WHAT IS EXPECTED:
Write out each of the items below word for word, keeping every line the same.

BEGIN MATERIAL PROVIDED

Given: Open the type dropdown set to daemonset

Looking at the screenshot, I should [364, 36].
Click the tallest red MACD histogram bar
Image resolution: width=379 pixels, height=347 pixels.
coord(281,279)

END MATERIAL PROVIDED

RESULT FOR THIS EXERCISE:
Given: Open the type dropdown set to daemonset

Looking at the screenshot, I should [364, 36].
Click the tallest red MACD histogram bar
Image resolution: width=379 pixels, height=347 pixels.
coord(281,279)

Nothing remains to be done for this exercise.